Tim Richardson Oxford College Gardens – book review by Tom Turner

Oxford College Gardens

Oxford Colleges have plumped for the National Trust Style of Planting design (right) and are lucky to have excellent gardeners (left)

Tim Richardson  (Author), Andrew Lawson (Photographer) Oxford College Gardens  Frances Lincoln 2015 ISBN-13: 978-0711232181

Tim Richardson’s text is excellent.  Andrew Lawson’s photographs are excellent. Tim is the best informed and most readable of contemporary British garden historians. Andrew is a technically skilled photographer with artistic talent. Working together, they have given us a biography and portrait of Oxford’s colleges and their gardens.

Oxford College gardeners have done a great job too, century after century, and Tim does them justice. But from my standpoint they are too fashion conscious and too determined to make the college gardens look as though they belonged to the National Trust. Modern additions would be welcome but more historical traditions could have been conserved.

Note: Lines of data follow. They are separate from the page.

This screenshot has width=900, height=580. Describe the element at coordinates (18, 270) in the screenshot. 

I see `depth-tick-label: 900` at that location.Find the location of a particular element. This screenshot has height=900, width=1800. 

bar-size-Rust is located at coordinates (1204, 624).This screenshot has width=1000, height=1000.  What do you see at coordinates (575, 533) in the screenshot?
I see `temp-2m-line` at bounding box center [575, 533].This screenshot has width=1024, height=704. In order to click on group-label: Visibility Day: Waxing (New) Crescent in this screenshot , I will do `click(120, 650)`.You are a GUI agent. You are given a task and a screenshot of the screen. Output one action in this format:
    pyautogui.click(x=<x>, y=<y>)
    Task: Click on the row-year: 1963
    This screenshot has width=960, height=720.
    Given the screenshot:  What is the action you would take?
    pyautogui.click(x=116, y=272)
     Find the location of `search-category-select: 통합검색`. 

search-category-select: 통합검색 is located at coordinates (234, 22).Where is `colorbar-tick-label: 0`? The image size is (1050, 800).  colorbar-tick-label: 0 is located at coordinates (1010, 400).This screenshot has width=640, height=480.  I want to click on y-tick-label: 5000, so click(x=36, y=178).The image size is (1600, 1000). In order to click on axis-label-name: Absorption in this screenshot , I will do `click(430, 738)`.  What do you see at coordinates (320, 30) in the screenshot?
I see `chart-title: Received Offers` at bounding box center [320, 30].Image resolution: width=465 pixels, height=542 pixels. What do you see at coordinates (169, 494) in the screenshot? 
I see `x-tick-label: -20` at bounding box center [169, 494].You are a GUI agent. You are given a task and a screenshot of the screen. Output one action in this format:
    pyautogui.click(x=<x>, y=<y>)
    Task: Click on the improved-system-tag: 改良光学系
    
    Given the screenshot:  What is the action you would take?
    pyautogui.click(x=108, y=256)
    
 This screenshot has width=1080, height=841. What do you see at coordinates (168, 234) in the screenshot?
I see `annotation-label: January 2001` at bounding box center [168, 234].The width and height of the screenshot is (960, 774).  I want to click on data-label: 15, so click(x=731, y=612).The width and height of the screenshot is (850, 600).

Plans of All Souls College Garden, Oxford

Plans of All Souls College Gardens. The new plan (left) has no information on planting design. But the 1598 plan (right) is rich in information.

I have three criticisms of the book. First, there is a lack of integration between the text and the illustrations.  Too many of the photographs were taken ‘in the garden’ rather than ‘of the garden’. They therefore fail to illustrate interesting points which the author has made.

A second criticism concerns the specially drawn plans. Plans are very welcome and I wish garden writers made more use of them. But this set of plans does not show the planting which everyone agrees to be a key feature of gardens – and many see as their defining feature. No trees, no shrubs, no hedges, no herbaceous plants. The plans only show buildings, water, paving and a green tone which might be grass. Future historians could have been very grateful for information about the planting design.

A third criticism is the lack of historical illustrations. There are a few – but there are far too few. Oxford is particularly rich in drawings, paintings, engravings and photographs. It would be great to see more of them. For example: p.35 refers to David Loggan’s engraving of Balliol. It is freely available on the web but it is not in the book; p.51 refers to Loggans drawing of Christ Church showing parterres.

One of its most enjoyable aspects is the balance between comment on the colleges and on their gardens. I knew little of the separate histories of the colleges and found that, as well as being of great interest, they helped me make sense of the gardens. Perhaps the title should have been Oxford Colleges and their gardens. A good map shows the locations of the colleges but there are no details of opening times.

Let me conclude by saying again: I really enjoyed reading the text and looking at the pictures.